Директор школы слабо застонал, превозмогая сердечный припадок. Остальные молчали. У них перехватило дыхание, словно все уже были обречены. Только учитель истории, толстогубый тихоня, нашел в себе решимость для выступления. Он вынул из портфеля вчетверо сложенный листок бумаги, положил его на стол и вкрадчивым голосом, заученную слащавость которого не мог стереть даже страх, провозгласил:
— Господа коллеги, я считаю необходимым немедленно послать изъявление нашей искренней преданности господину государственному секретарю и господину министру Моравцу. Я позволил себе набросать проект…

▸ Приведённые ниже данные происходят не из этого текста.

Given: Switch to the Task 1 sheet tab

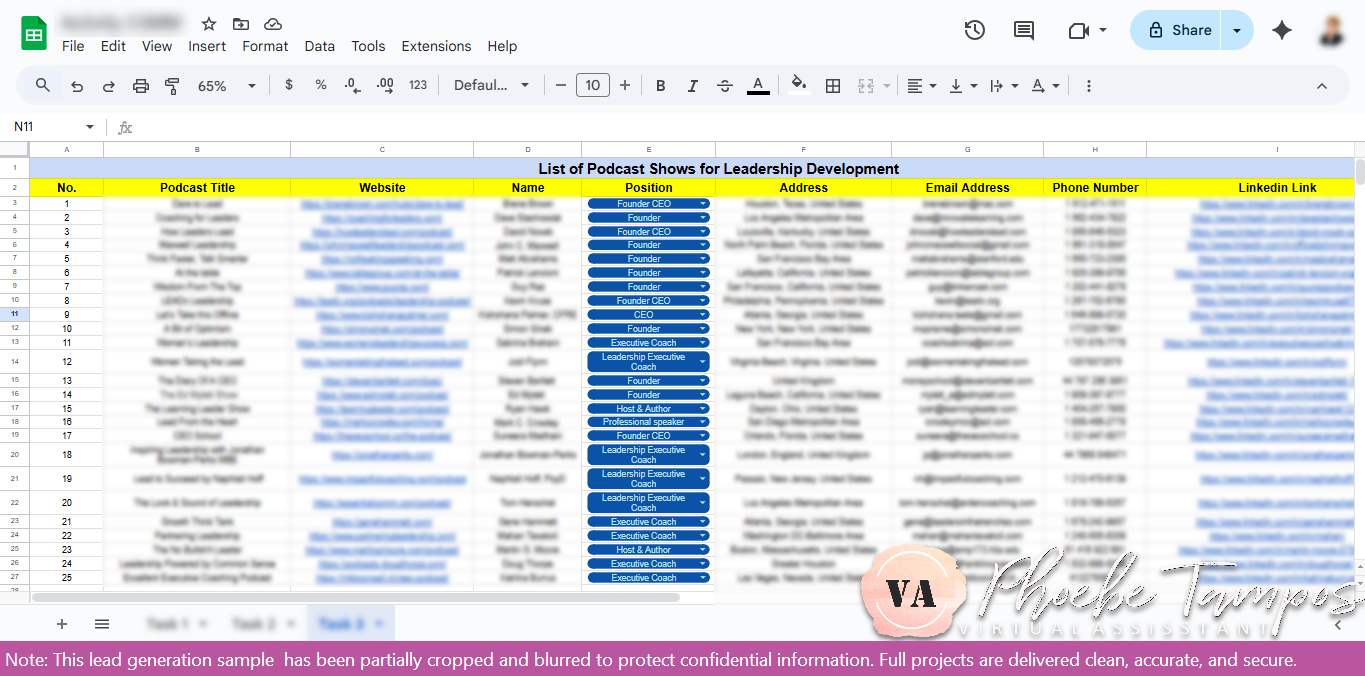Looking at the screenshot, I should (x=168, y=622).
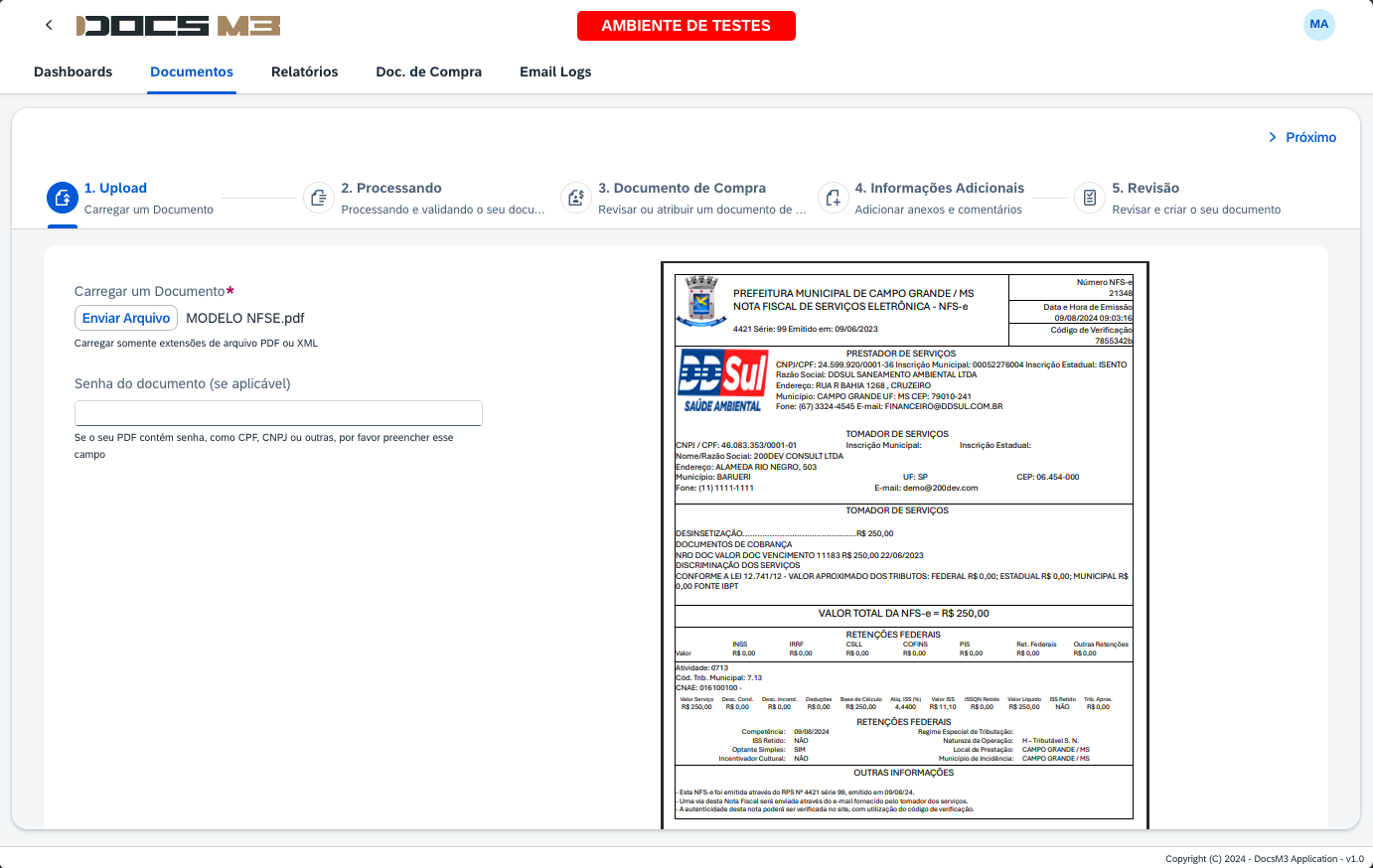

В жуткой тишине он прочитал двадцать строк, полных подлости и низкопоклонства. Потом развинтил вечное перо и услужливо подсунул бумагу для подписи старейшему члену учительского коллектива. Учитель закона божьего, семидесятилетний старец, всю свою жизнь прослуживший богу, взял трясущимися руками бумагу и обстоятельно перечитал текст, скандируя каждый слог, кончив, положил бумагу на стол.
— Я старый человек. На склоне лет мне не пристало лгать…
И было решено не собирать подписей под документом, а предложить ученикам седьмого класса осудить безнравственный поступок их товарищей и запротоколировать это предложение в классном журнале.
— Но, ради бога, кто же должен это сделать?
Учителя чешского языка и истории в один голос сказали:
— Конечно, классный наставник!
Все вздохнули, когда это бремя спало с их плеч. «Высший принцип» молча, сосредоточенно рассматривал суставы своих стиснутых пальцев. Он был классным наставником седьмого класса.
Казалось, за дверью с цифрой «VII» было пусто.
Где непрестанное жужжание пчелиного роя, еще вчера гудевшего там, как в улье? «Высший принцип» открывает двери своего класса. Но юноши, встающие со школьных парт навстречу ему, уже совсем не те, что были вчера. Он только смутно различает их по силуэтам, по обычным местам на партах, прочно утвердившимся в его памяти. Каждый из них за эту ночь мысленно переплыл Ахерон, провожая тех троих, чьи места опустели. Когда он сел за кафедру, они опустились на свои места, как автоматы. Это был уже не класс. Не коллектив. Каждый был сам по себе, замкнулся в скорлупе страха или ненависти.
— Друзья мои, — сказал он, но голос его прервался на первом же слове. Он задохнулся. Встал, чтобы расправить грудную клетку. Обезображенный оспой, жалкий старый холостяк, в помятом костюме, с пузырившимися на коленях брюками, стоял на ступеньке кафедры.